Quantum Supremacy Circuit Simulation on Sunway TaihuLight
Riling Li, Bujiao Wu, Mingsheng Ying, Xiaoming Sun, Guangwen Yang

TL;DR
This paper presents a large-scale classical simulation of 49-qubit quantum supremacy circuits on Sunway TaihuLight, achieving the deepest simulations to date for such circuits, aiding benchmarking of quantum computers.
Contribution
The authors develop a high-performance simulator capable of simulating 49-qubit circuits at unprecedented depths, advancing classical benchmarking of quantum supremacy circuits.
Findings
Simulated 49-qubit circuits of depth 39 for full state-vector
Simulated 49-qubit circuits of depth 55 for amplitude calculation
Achieved the deepest simulation depths for 49-qubit quantum circuits to date
Abstract
With the rapid progress made by industry and academia, quantum computers with dozens of qubits or even larger size are being realized.
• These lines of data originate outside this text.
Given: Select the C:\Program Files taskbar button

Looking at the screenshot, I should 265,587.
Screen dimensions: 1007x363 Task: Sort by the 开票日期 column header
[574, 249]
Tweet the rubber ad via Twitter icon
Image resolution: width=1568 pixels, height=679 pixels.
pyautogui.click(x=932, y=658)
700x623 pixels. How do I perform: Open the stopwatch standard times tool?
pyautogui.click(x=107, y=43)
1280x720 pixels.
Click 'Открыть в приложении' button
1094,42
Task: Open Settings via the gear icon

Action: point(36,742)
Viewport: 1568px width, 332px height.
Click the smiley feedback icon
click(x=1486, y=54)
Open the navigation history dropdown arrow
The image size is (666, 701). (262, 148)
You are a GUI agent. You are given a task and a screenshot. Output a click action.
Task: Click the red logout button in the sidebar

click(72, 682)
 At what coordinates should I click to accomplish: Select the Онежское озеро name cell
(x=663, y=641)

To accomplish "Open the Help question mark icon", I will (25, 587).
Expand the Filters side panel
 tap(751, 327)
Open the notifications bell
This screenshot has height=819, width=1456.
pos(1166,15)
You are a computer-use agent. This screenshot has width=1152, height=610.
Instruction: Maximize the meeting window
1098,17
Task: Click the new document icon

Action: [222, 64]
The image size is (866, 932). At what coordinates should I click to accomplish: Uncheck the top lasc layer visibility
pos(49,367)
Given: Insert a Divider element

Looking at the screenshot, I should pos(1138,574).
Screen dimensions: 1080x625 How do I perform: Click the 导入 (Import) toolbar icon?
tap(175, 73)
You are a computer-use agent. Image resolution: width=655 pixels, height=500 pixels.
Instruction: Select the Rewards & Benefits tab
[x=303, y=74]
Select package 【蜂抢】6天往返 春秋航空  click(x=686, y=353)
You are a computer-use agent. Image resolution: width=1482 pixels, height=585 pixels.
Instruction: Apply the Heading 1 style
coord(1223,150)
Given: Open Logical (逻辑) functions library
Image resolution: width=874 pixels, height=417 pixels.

However, the fidelity of existing quantum computers often sharply decreases as the circuit depth increases. Thus, an ideal quantum circuit simulator on classical computers, especially on high-performance computers, is needed for benchmarking and validation. We design a large-scale simulator of universal random quantum circuits, often called 'quantum supremacy circuits', and implement it on Sunway TaihuLight. The simulator can be used to accomplish the following two tasks: 1) Computing a complete output state-vector; 2) Calculating one or a few amplitudes. We target the simulation of 49-qubit circuits. For task 1), we successfully simulate such a circuit of depth 39, and for task 2) we reach the 55-depth level. To the best of our knowledge, both of the…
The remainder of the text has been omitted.